Fund houses have covered nearly every sector and every theme. Strangely, funds covering the top-performing sectors are few. Jason Monteiro shows how funds have missed the best of themes and followed the fashion-of-the-day
A mutual fund scheme has been launched for almost every sector, banking, fast-moving consumer goods, infrastructure, media, MNCs etc. If you wish to invest in public sector companies, there are PSU funds. But many of the sectors have been fads for a particular period and fund houses have just rushed in to launch such schemes. Several of these schemes have performed poorly. In terms of returns, banking, FMCG, MNC and pharmaceutical sector fund schemes have led the list with double digit returns over the five-year period. The schemes from other sectors have been average to poor. Before the financial crisis, fund houses had rushed in to launch infrastructure and power sector fund schemes, which were fad themes at the time. Out of the 25 schemes that belong to the infrastructure and power sectors, as many as 19 schemes are from infrastructure sector. Surprisingly, very few fund houses have launched schemes for defensive sectors like FMCG and pharma. There are just two FMCG sector schemes and three pharma sector schemes. And these have been the best-performing sectors.
Therefore, fund houses have launched such schemes merely as an asset gathering exercise. Only when a particular sector was ‘hot’ or showing a rising trend, fund houses begin to launch schemes. Not only sector schemes, but we have seen other schemes such as MIPs or hybrid schemes investing in gold being launched one after the other to lure investors.

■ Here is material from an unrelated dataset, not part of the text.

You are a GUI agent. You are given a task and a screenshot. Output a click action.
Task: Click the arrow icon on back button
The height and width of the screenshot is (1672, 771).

At present there are just two FMCG schemes, SBI FMCG Fund and ICICI Prudential FMCG. SBI FMCG Fund has done better with an average return of 30.96%. The scheme from ICICI Prudential Mutual Fund delivered a lower average return at 23.75%. The S&P BSE FMCG index delivered a return of 25.98%.
All three of the pharma sector schemes have a track record of over five years. Apart from Reliance Pharma Fund which has a corpus of over Rs600 crore the other two schemes— SBI Pharma Fund and UTI Pharma and Healthcare Fund have a corpus of little above Rs100 crore. In terms of average returns, the SBI Pharma Fund has been the best among the other two schemes with a return of 17.02% marginally beating the S&P BSE Healthcare index which delivered 16.86%. The scheme from Reliance MF and UTI MF delivered a return of 24.74% and 17.82% respectively.
A few infrastructure schemes may have done better than their benchmark. However, on deeper analysis, we found that many of these schemes invest a significant portion in sectors apart from construction and related sectors. Out of the 19 infrastructure sector schemes, there are seven schemes that have their highest allocation to banks. Schemes like Birla Sun Life Infrastructure Fund, HDFC Infrastructure Fund and ICICI Prudential Infrastructure Fund have an allocation of over 20% to the financial sector. These schemes have delivered an average return of -0.90% over a five year period while the CNX Infrastructure index delivered a return of -9.86% over the same period.
Infrastructure schemes have been one of the worst-performing sector schemes of the past. There are as many as 19 infrastructure schemes which have delivered an average annualised return of -6.24% while the CNX infrastructure index has delivered an average of -8.67%. Two schemes of the 19 which have been able to consistently beat the benchmark are Religare Invesco Infrastructure Fund and ICICI Prudential Infrastructure Fund. Schemes such as Reliance Infrastructure Fund and Escorts Infrastructure Fund have delivered a negative return of -26.59% and -25.39% respectively.
Sector Funds are not for the average investor. Investing in a sector fund is riskier than normal. If you do not get your timing right, you may face a significant loss of capital. Even fund managers find it difficult to beat the benchmark of their particular sector. And of course, as you can they get their sector selection itself wrong – chasing the wrong sector at the wrong time.